Un ciudadano sobre toda sospecha
«[…] los empleados indicados como culpables eran ya empleados de la policía provincial cuando la intervención se hizo cargo del gobierno y no nos llegaron nunca denuncias contra ellos, ni siquiera anónimas como en otros casos, lo que hubiera motivado una investigación y, ratificados los cargos, habrían sido inmediatamente separados como se ha procedido en casos análogos especialmente en la institución policial con el criterio de que sus intereses deben estar por encima de toda sospecha».
(Rafael César Tabanera)
Ni bien se retiran los policías, Rosa corre al dormitorio y dobla una manta. En la cocina prepara un bocado y hace con todo un paquete. Toma un taxi y llega al Departamento Central de Policía. Repite la rutina de otras veces. Son las ocho y cinco de la noche y en la guardia se lo recuerdan. Ya no es hora de ver a los presos, de entregarles nada. Rosa discute, grita, pero es inútil, de nada vale el argumento de que otras veces ha llevado ayuda a su marido hasta la medianoche. Hoy no —le dicen—, hoy no.
A las cuatro de la mañana del día siguiente, el hermano de Rosa queda en libertad. Lo han demorado apenas. No hay nada contra él. En otra sala del Departamento Policial han ocurrido muchas cosas pero Rosa no las conoce todavía (algunas no las conocerá nunca).
Se levanta temprano. Habla por teléfono con su hermano.
—No, a Juan no lo vi en todo el tiempo —dice él.

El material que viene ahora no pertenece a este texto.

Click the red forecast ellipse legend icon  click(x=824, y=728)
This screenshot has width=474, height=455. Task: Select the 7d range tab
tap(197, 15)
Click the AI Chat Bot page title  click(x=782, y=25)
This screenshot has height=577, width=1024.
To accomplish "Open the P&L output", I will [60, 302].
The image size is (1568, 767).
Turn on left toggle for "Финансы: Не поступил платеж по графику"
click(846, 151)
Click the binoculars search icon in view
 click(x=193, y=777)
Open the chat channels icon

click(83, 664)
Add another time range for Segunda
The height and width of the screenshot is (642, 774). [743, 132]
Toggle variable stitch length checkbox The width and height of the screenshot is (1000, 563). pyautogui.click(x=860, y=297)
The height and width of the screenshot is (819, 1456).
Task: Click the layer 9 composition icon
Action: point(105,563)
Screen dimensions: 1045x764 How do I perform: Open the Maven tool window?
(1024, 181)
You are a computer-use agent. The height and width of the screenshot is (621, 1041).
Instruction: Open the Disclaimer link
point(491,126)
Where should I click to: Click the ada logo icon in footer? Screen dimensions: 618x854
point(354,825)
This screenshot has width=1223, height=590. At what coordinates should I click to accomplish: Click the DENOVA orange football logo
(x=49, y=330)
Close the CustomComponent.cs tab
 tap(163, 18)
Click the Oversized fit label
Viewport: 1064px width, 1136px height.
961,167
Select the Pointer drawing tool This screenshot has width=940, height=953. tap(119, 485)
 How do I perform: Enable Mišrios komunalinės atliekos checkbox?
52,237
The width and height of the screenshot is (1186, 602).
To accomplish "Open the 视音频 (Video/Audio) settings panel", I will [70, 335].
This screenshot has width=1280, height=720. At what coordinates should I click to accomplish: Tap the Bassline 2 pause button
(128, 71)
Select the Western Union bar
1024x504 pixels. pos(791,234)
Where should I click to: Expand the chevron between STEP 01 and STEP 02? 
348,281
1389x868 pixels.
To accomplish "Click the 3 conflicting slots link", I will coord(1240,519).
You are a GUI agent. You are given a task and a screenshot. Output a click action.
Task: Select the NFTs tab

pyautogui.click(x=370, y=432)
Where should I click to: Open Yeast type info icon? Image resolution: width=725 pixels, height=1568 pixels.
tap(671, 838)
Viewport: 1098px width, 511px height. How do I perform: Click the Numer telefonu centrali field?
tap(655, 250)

Son las siete de la mañana. Rosa prepara café con leche y lo pone en un termo. Sale otra vez para el departamento.
—El doctor pide cigarrillos —le dice un vigilante.
Un estremecimiento le recorre el cuerpo. Ingalinella no fuma. Nunca ha fumado. Algo extraño hay en ese pedido. Pero Rosa va al kiosko y compra cigarrillos. Vuelve al departamento, le entrega el paquete al guardia.
—Perdóneme —dice este—, me equivoqué. El que pedía cigarrillos era el doctor Kehoe. Ingalinella salió anoche, a la una de la mañana.
Rosa se quiebra. No hay emoción que le alcance para medir la realidad. Niega.
—No, no salió. Habría vuelto a casa.
—No sé —dice el guardia— acá firmó el recibo porque le devolvieron sus cosas, un reloj, una Parker, la plata. Se fue le digo.
Rosa se enoja, va más allá, habla con un oficial. La hieren:
—Se habrá ido con una amiga, ¿no le parece?
No. No le parece nada. Sale. Mil cosas se le ocurren en ese momento. Un elemental sentido de la militancia le exige que denuncie la desaparición de Juan.
Acción, un periódico menor, acepta lanzar la noticia. Recién el cinco de julio el matutino La Capital inserta cuatro centímetros de columna en la página ocho: «Sobre la desaparición de un profesional», titula.